Os ciclos do medicamento foram de 28 dias. O objetivo primário era avaliar a sobrevida livre de progressão da doença, enquanto o secundário foi analisar o tempo até que fosse necessário partir para um novo tratamento (químio e radioterapia).
Em média, nos participantes que usaram o medicamento, a doença voltou 27,7 meses depois do tratamento, versus 11,1 meses com placebo. "Nosso estudo mostra que o vorasidenibe atrasa significativamente o crescimento do tumor e a necessidade de terapias mais tóxicas", destacou Mellinghoff. Os principais efeitos colaterais foram fadiga, dor de cabeça, diarreia, náusea e elevação reversível de uma enzima hepática. A substância foi considerada segura.

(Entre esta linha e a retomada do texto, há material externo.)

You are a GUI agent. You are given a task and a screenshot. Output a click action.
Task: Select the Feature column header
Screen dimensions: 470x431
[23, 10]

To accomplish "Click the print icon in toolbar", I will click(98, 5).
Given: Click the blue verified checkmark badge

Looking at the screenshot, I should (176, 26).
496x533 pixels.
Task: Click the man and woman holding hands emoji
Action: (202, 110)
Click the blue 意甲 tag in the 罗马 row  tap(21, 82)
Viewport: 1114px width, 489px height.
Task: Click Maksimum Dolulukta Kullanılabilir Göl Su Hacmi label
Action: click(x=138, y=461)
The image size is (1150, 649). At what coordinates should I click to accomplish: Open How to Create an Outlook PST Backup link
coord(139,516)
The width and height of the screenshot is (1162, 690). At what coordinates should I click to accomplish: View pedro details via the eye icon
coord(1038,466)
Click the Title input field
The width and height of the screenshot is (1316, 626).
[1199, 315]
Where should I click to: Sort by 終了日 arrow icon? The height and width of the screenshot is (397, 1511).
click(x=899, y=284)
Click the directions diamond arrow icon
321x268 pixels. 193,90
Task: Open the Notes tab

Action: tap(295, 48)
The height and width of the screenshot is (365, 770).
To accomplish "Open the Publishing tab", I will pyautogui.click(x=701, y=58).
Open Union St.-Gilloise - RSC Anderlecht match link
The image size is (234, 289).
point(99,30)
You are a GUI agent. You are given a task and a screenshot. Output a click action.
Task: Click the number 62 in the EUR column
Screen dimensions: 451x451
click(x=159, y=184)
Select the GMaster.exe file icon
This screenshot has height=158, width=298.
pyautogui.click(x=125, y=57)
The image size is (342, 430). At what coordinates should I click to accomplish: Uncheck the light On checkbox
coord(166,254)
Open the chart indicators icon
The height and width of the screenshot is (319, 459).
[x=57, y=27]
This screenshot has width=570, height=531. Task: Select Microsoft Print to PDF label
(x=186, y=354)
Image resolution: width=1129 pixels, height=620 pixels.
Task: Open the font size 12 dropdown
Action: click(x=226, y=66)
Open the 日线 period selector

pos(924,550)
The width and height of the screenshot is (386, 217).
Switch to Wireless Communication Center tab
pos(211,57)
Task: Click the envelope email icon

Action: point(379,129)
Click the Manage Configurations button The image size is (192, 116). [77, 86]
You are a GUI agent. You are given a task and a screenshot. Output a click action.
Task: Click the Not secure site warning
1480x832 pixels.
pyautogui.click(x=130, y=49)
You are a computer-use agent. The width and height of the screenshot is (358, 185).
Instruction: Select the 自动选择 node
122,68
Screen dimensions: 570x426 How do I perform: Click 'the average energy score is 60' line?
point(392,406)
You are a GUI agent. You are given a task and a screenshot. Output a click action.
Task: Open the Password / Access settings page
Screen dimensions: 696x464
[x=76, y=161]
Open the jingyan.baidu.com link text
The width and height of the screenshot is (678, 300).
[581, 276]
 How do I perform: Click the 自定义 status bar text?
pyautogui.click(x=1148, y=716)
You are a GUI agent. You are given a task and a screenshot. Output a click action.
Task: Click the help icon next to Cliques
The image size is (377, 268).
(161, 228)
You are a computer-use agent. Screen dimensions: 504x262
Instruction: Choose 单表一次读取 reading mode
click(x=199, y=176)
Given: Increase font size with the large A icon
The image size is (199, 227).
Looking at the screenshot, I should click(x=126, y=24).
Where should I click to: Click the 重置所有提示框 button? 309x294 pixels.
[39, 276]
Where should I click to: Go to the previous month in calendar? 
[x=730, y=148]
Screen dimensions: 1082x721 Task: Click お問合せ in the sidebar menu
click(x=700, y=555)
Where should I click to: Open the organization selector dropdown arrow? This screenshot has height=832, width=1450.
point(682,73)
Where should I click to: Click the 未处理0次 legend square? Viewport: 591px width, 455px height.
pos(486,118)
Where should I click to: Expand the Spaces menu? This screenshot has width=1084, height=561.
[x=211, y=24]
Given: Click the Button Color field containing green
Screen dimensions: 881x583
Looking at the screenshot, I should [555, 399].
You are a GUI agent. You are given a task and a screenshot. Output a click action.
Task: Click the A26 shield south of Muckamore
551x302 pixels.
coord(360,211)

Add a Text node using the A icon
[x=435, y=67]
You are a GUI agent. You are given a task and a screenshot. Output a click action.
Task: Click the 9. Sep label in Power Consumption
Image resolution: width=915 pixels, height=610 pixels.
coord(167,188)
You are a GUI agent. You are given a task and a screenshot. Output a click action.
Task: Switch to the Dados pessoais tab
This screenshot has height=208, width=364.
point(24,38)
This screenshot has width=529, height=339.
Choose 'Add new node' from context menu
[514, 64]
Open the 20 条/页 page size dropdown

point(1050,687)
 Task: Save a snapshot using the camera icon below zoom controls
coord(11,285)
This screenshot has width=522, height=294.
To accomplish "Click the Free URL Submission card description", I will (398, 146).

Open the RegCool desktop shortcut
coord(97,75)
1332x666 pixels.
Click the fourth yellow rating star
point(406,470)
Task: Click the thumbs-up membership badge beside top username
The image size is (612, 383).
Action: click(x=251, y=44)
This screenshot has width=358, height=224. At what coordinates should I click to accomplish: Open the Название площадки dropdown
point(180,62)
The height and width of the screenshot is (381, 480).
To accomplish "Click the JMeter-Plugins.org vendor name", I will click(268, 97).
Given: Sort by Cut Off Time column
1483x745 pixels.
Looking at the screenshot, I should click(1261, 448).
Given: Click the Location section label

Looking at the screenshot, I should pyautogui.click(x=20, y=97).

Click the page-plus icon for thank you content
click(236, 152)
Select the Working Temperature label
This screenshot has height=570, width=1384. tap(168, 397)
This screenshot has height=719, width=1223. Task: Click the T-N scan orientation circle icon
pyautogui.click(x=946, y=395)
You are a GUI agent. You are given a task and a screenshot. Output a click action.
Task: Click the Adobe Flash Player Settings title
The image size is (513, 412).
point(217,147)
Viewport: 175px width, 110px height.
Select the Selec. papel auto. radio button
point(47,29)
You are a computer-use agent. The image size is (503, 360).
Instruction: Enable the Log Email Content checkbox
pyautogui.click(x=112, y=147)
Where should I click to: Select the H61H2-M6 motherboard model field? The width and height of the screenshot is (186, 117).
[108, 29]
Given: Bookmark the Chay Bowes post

"O estudo concentrou-se em pacientes que estavam no período de observação e espera antes do início da radiação e da quimioterapia. Essa janela na doença nos permitiu conduzir um ensaio controlado por placebo com um único agente e identificar um sinal muito claro de atividade da droga", disse o oncologista. "Esse é um projeto muito diferente da maioria dos ensaios atuais em glioma, que se concentram no cenário de doença recorrente ou em combinações com terapias estabelecidas", observou.
Rimas Vincas Lukas, oncologista da Universidade de Northwestern (EUA), que não participou do estudo acredita que o medicamento mudará a forma como a doença é tratada. "A potencial aprovação do vorasidenibe pode atrasar a necessidade de terapias mais agressivas, marcando uma mudança de paradigma nessa doença", afirma. "É realmente um passo importante em direção a uma terapia de câncer menos tóxica e mais precisa para esses pacientes jovens."
Incurável
Embora os gliomas mutantes IDH de grau 2 sejam considerados menos agressivos devido à progressão mais lenta, em comparação com os glioblastomas IDH de tipo selvagem, eles não podem ser curados e causam incapacidade significativa e mortalidade prematura entre os indivíduos afetados, diz o artigo sobre o estudo, publicado na revista The New England Journal of Medicine. Após a cirurgia, muitos pacientes são, inicialmente, acompanhados com ressonâncias magnéticas cerebrais em série, antes que a radiação e a quimioterapia se tornem necessárias para manter a doença sob controle.
"À medida que os dados amadurecem, será interessante ver que tipo de impacto o vorasidenibe terá na sobrevida geral", sugere Lukas. "Nessa doença, felizmente os pacientes vivem muito tempo, o que é diferente de muitas das doenças com as quais nós, como neuro-oncologistas, estamos acostumados. No glioma de baixo grau, estamos falando de uma escala de décadas, e não de meses."
O oncologista acredita que a aceitação do medicamento será rápida com a aprovação antecipada da droga para essa indicação, o que já aconteceu nos Estados Unidos. Ele também afirma que os médicos poderão, com o tempo, indicar o vorasidenibe para pacientes que já estão sendo tratados com quimioterapia ou radioterapia e para aqueles com o tumor em estágios mais avançados.